Verilen metin ::
....

Malum bizim gibiler için Fenerbahçe bir takım değil bir yaşam biçimiydi... Kısacası bizim gibiler için hangi konuya girerseniz girin mutlaka sonu Fenerbahçe’ye çıkıyordu. Sadece Sami Beyin yanında oturan Tamer Bey susuyor hiçbir şey söylemiyordu. Olsun çalışma grubumu çok sevmiştim ben... Dört üyesi Fenerbahçeliydi. Canım bir kişide olmayı verirdi... Sami Bey destek bulmak için bu sefer ona dondu...

- Tamer Bey siz herhalde arkadaşlar gibi Fenerbahçeli değilsiniz.

Tamer Bey hafif tebessümle;

- Galatasaray maçlarını seyretmek bana daha çok zevk veriyor… Dedi.

Proje yöneticimiz bu cevabı bekliyormuş gibi hemen atladı.

-İyi ki siz varsınız bende Fenerbahçeliler arasında az daha boğulacaktım.

Tamer Bey yine aynı tebessüm ve sakinlikte cevap verdi.

- Evet, Galatasaray maçlarını seyretmek ve onun yenildiğini görmek bana daha büyük zevk veriyor. Fenerbahçe maçlarından istediğim zevki ve tadı alamıyorum. Fenerbahçe’nin maç kazanması onun görevi gayet normal bir şey asıl Fenerbahçe berabere kalırsa veya yenilirse doğal olmayan bir şey olur...

Masa da ben dâhil kimse bir an ne diyeceğini bilemiyordu. Ömrümde Galatasaray’dan nefret eden çok adam görmüştüm, tanımıştım ama ilk defa böylesini görüyordum. Tamer Bey devam ediyordu.

- Mesela bu altı sıfır Fenerbahçe için aslında büyütülecek bir olay değil ama Galatasaraylılar bunu çok büyütüyorlar. Hatta beyinlerinin içine kazınmış durumda ister iseniz deneyelim. Lütfen... Diye proje yöneticisine aşırı derecede ısrar ediyordu... Proje yöneticisi nezaketen uymak zorunda kaldı.

- Lütfen sağ ayağınızla saat yönü istikametinde daire çizerek sıfır yapmaya çalışın, Proje yöneticisi sağ ayağını daire çizerek sıfır yapıyordu.

- Şimdi sağ elinizle altı yapın... Proje yöneticisi sağ eliyle havada altı rakamını yazmaya çalıştı.

....

Görevleriniz ::
1 – Fenerbahçe anlatısına göre anlatıcının çalışma grubunda kaç üye Fenerbahçeli?
2 – Listenin ilk satırıyla açılıp "[x=388, y=574]" içeren satırla kapanan kısmını, iki uç da dahil olmak üzere, Markdown tablosu olarak ver. "No" sütununa sıra numarasını, "Satır" sütununa satırın kendisini yaz; boş satırları atla.
Metin ile liste ayrı kaynaklardan alınmıştır.

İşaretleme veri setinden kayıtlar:
....

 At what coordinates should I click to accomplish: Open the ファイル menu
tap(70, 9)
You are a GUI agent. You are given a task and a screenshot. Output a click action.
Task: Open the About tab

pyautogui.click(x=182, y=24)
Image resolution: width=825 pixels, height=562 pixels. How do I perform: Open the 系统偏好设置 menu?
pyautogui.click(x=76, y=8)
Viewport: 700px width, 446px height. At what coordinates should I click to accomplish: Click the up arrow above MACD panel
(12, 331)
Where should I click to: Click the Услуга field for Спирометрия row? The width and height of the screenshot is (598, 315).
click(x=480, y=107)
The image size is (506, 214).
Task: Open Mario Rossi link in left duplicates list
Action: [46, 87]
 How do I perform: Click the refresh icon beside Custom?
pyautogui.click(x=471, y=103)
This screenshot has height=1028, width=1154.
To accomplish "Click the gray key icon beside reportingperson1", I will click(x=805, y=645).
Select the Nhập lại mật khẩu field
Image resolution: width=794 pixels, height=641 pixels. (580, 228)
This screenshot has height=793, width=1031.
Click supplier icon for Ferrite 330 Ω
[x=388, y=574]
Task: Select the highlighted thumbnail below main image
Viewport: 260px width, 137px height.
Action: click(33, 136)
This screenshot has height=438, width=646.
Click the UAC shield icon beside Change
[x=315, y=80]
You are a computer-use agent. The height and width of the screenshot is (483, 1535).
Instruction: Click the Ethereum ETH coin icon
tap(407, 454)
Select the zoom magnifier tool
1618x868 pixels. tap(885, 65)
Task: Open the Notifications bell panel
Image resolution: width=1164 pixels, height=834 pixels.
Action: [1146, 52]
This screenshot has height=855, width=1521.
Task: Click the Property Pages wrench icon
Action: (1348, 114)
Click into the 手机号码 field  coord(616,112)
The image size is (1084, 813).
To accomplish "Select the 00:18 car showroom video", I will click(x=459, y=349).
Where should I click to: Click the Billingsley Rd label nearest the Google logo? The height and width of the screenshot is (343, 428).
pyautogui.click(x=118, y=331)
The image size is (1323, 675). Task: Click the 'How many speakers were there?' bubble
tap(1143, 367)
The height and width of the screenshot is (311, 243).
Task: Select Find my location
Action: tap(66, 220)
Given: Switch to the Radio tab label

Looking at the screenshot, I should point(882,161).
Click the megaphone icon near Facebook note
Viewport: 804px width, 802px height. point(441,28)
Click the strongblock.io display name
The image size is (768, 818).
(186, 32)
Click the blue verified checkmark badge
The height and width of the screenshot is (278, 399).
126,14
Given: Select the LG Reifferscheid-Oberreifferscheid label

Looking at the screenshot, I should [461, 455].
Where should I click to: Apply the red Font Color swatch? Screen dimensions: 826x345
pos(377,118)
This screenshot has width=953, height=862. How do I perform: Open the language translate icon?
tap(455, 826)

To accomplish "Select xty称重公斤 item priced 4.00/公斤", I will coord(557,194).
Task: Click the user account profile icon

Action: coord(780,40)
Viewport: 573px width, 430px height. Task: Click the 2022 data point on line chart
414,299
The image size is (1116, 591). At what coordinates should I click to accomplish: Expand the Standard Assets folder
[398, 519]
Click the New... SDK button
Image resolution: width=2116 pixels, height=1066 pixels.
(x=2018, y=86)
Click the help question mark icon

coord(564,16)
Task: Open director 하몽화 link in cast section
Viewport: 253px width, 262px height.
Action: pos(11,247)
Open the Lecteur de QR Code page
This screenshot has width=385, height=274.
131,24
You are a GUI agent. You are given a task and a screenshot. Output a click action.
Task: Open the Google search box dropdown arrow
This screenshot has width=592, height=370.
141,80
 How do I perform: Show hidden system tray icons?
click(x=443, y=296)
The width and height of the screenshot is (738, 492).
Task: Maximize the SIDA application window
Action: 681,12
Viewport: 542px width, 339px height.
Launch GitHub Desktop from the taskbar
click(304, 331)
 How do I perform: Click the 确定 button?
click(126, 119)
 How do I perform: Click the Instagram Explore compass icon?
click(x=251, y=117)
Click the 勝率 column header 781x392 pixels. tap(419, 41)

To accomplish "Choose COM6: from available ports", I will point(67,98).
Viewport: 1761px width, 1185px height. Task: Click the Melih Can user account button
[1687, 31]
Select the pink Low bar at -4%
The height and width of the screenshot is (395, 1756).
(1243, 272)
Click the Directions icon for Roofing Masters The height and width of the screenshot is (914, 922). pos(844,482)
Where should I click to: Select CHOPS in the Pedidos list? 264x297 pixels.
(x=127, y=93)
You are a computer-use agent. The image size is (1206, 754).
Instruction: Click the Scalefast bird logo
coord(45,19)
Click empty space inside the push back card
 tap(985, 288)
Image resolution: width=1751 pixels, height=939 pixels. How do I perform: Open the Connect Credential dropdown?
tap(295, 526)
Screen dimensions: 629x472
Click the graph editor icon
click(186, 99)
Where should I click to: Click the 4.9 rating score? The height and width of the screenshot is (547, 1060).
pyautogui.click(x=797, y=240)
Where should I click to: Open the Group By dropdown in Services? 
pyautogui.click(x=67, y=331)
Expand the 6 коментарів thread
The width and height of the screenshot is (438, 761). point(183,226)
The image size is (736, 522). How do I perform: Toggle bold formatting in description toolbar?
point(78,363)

....

Görevlerin cevapları ::
1 – Dört üyesi Fenerbahçeli.

2 –
| No | Satır |
|---|---|
| 1 |  At what coordinates should I click to accomplish: Open the ファイル menu |
| 2 | tap(70, 9) |
| 3 | You are a GUI agent. You are given a task and a screenshot. Output a click action. |
| 4 | Task: Open the About tab |
| 5 | pyautogui.click(x=182, y=24) |
| 6 | Image resolution: width=825 pixels, height=562 pixels. How do I perform: Open the 系统偏好设置 menu? |
| 7 | pyautogui.click(x=76, y=8) |
| 8 | Viewport: 700px width, 446px height. At what coordinates should I click to accomplish: Click the up arrow above MACD panel |
| 9 | (12, 331) |
| 10 | Where should I click to: Click the Услуга field for Спирометрия row? The width and height of the screenshot is (598, 315). |
| 11 | click(x=480, y=107) |
| 12 | The image size is (506, 214). |
| 13 | Task: Open Mario Rossi link in left duplicates list |
| 14 | Action: [46, 87] |
| 15 |  How do I perform: Click the refresh icon beside Custom? |
| 16 | pyautogui.click(x=471, y=103) |
| 17 | This screenshot has height=1028, width=1154. |
| 18 | To accomplish "Click the gray key icon beside reportingperson1", I will click(x=805, y=645). |
| 19 | Select the Nhập lại mật khẩu field |
| 20 | Image resolution: width=794 pixels, height=641 pixels. (580, 228) |
| 21 | This screenshot has height=793, width=1031. |
| 22 | Click supplier icon for Ferrite 330 Ω |
| 23 | [x=388, y=574] |